AIM OF THE EXERCISE: Which lines run from the one containing "Click the Manage Directories cabinet icon" through the last line of the records? Copy them exactly, leaving pictures out.

RECORDS PROVIDED:

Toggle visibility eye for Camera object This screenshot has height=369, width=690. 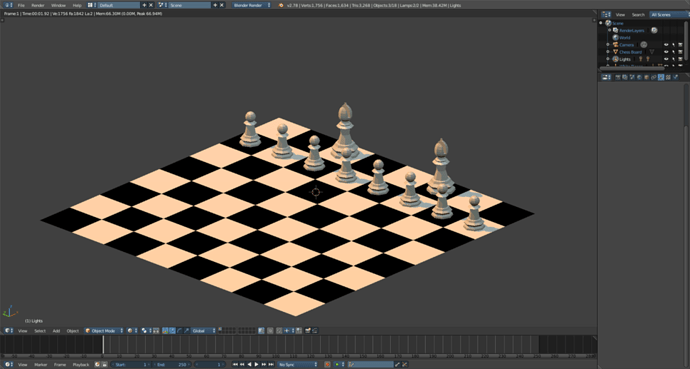666,45
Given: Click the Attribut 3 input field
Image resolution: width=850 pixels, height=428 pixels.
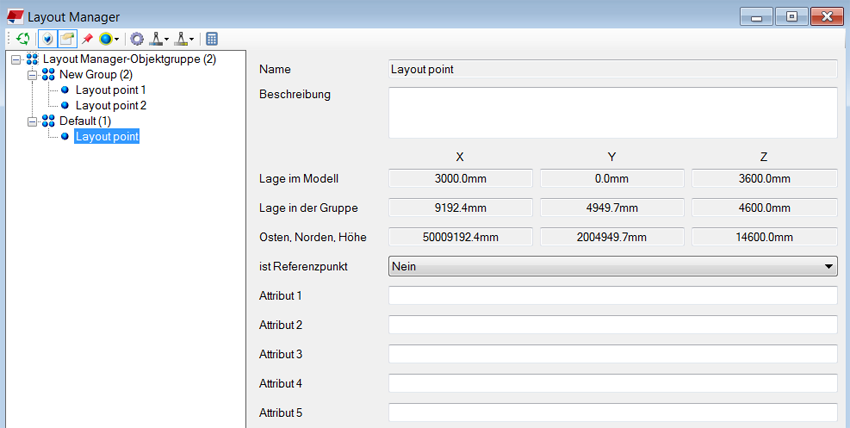Looking at the screenshot, I should pos(612,354).
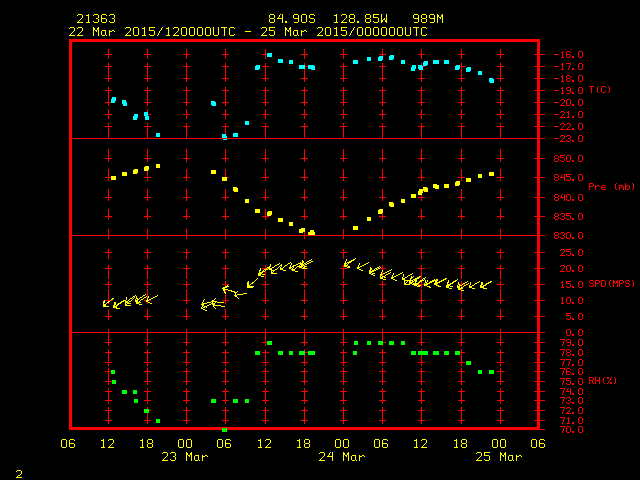Click the 79.0 humidity tick label

click(x=566, y=343)
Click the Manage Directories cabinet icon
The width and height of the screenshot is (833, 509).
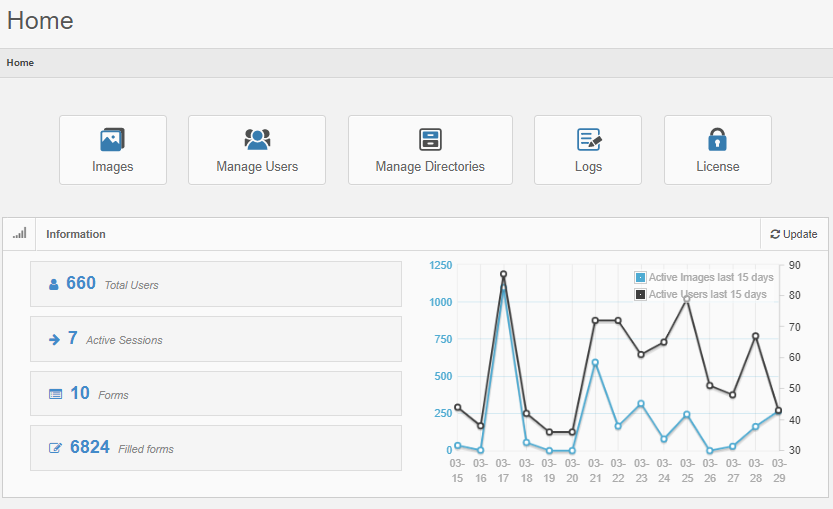pos(430,140)

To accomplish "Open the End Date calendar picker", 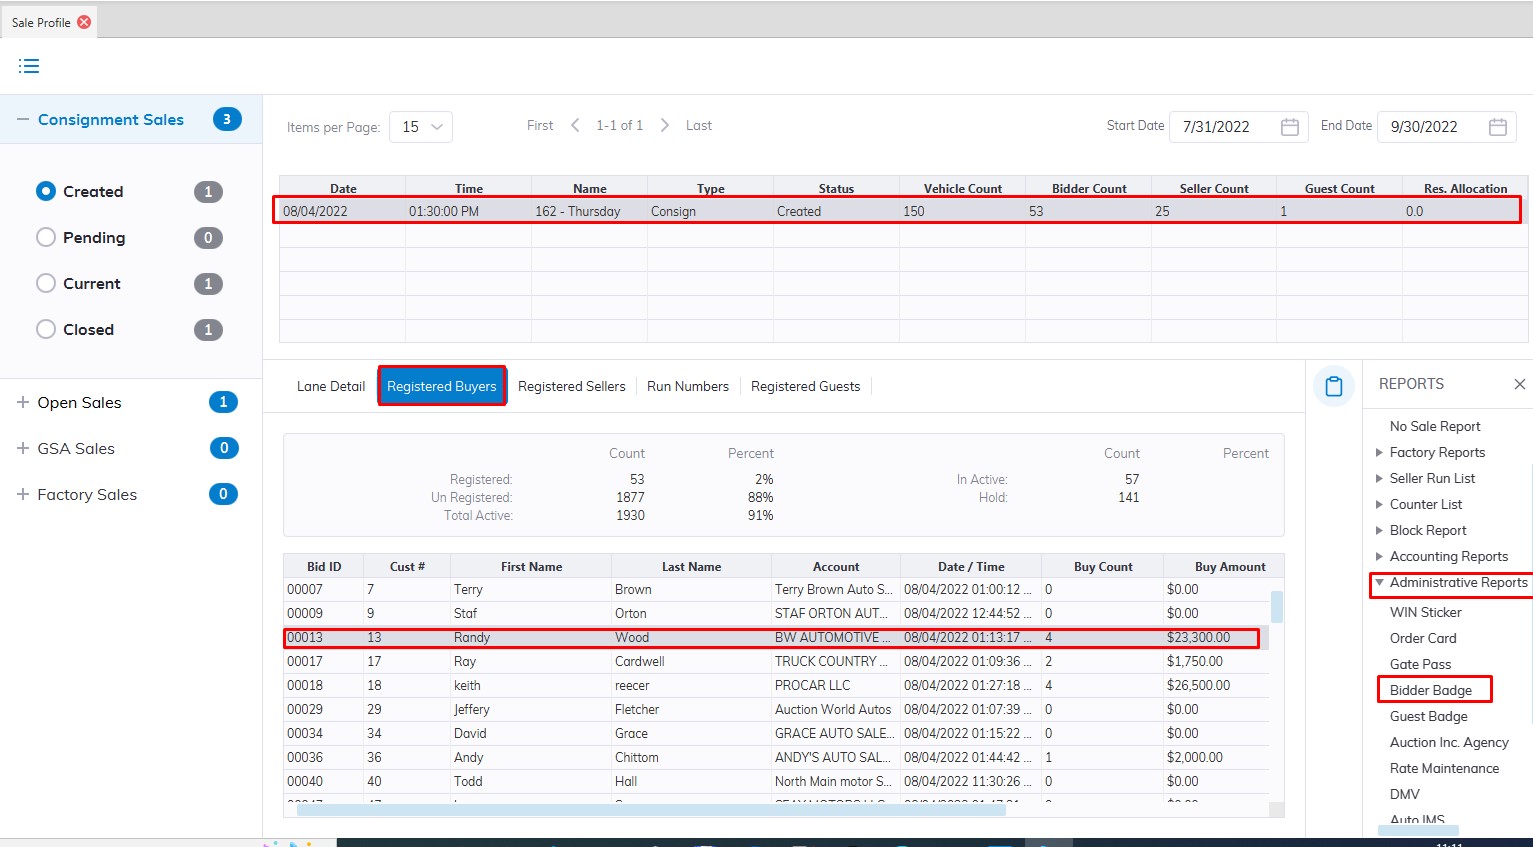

ANSWER TO THE PROBLEM:
Click the Manage Directories cabinet icon
The width and height of the screenshot is (833, 509).
pos(430,140)

To accomplish "Open the End Date calendar picker", 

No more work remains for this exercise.